— Provided records —
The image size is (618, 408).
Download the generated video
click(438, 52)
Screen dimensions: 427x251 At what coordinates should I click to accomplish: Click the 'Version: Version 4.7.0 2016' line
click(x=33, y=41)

— Assignment —
With nothing added or dropped, retype the listing above.

— Reply to the task —
The image size is (618, 408).
Download the generated video
click(438, 52)
Screen dimensions: 427x251 At what coordinates should I click to accomplish: Click the 'Version: Version 4.7.0 2016' line
click(x=33, y=41)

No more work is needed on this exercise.